## What this exercise asks
**A.** Answer these questions from the biodefense goals passage:
(i) Which two fields are named as part of the science and technology base in the third goal's objectives?
(ii) What does the fourth goal seek to limit?
(iii) Through what four means is the fourth goal to be pursued?
**B.** Write what comes next in the biodefense goals passage, picking up after its final sentence.

## Passage shown

--------------------------------------------------

The third goal’s objectives are to “promote a vibrant, safe, and secure domestic and international science and technology base, including in biotechnology and biomanufacturing, to support biodefense; ensure a strong public, veterinary, and plant health infrastructure; develop, exercise, and update prevention, response, and recovery plans and capabilities, including efforts to secure critical supply chains; develop, exercise, and update risk communication plans and promote consistent, plain language messaging to inform key audiences, expedite desired response actions, and address public uncertainty and fear; enhance preparedness to save lives through development, testing, evaluation, manufacturing, regulatory approval, distribution, and administration of countermeasures; enhance preparedness to limit the spread of disease through community mitigation measures; enhance preparedness to support decontamination, waste management, environmental controls, and other methods of suppressing pathogens during a biological event; strengthen preparedness to operate and collaborate across the United States, including the U.S. territories; strengthen international preparedness to support international response and recovery capabilities.”
The fourth goal is to “rapidly respond to limit the impacts of bioincidents” through “information sharing and networking; evidence-driven, coordinated response operations and investigations; effective public messaging; and research.” The stated objectives to reach this goal are to “compile and share biothreat, bioincident, and response information to enable appropriate decision-making and response operations across all levels of government and with nongovernmental, private sector, and international entities, as appropriate; conduct evidence-driven federal response operations and activities and implement a federal research agenda in coordination with relevant nongovernmental, private sector, and international partners where appropriate to contain, control, and rapidly mitigate impacts of biothreats or bioincidents; conduct operations and investigations, and use all available tools to hold perpetrators accountable; execute risk-informed, accurate, timely, and actionable science-driven risk communications and community engagement.”

--------------------------------------------------

Stored data:
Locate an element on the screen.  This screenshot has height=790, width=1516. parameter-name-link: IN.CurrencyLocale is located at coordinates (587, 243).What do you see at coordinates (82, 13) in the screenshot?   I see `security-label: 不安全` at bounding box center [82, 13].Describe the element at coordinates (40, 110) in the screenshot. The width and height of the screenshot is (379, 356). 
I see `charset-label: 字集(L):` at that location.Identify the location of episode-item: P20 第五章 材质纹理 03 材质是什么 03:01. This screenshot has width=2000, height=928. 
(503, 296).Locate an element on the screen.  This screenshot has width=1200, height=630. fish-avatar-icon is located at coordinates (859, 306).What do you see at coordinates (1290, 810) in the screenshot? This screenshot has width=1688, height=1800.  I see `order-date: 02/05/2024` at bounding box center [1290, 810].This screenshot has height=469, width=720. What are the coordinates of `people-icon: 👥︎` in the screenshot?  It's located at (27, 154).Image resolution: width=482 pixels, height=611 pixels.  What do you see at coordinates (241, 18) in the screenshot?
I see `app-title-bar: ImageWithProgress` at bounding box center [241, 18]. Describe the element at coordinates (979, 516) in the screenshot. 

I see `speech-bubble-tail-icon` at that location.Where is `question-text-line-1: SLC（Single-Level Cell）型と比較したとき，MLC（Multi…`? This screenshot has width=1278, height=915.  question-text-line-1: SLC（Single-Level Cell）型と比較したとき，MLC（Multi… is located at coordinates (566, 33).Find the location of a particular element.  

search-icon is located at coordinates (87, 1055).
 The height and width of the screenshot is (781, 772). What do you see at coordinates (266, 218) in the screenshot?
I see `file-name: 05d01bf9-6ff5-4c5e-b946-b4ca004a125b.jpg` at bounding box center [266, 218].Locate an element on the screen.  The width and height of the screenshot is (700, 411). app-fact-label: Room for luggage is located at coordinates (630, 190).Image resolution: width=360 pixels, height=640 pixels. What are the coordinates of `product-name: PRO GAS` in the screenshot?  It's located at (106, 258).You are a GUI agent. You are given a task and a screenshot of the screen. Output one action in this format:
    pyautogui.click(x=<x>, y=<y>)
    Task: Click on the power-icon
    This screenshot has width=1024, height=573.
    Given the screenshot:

--------------------------------------------------

## Answers by item
**A.**
(i) Biotechnology and biomanufacturing.
(ii) The impacts of bioincidents.
(iii) Information sharing and networking; evidence-driven, coordinated response operations and investigations; effective public messaging; and research.

**B.**
The fifth and final goal of the strategy is to “facilitate recovery to restore the community, the economy, and the environment after a bioincident” with the intent to “minimize cascading effects.” Objectives aligned with this goal are to “promote restoration of critical infrastructure capability and capacity to enable the resumption of vital U.S. activities; ensure coordination of recovery activities across all levels of government and with nongovernmental, private sector, and international entities, as appropriate, to enable effective and efficient recovery operations; provide recovery support and conduct long-term mitigation actions to promote resilience; reduce the cascading effects of international biological incidents on the global economy, health, and security.”
One senior administration official emphasized before the release of the strategy that COVID-19 taught that “we need to be able to move much faster to counter pandemic threats, and we also need to be prepared for completely unknown threats — so not just the things we know, but the things we don’t know.”
“Currently, there are 26 families of viruses that are known to infect humans, many of which we are far less prepared for than coronaviruses,” the official added.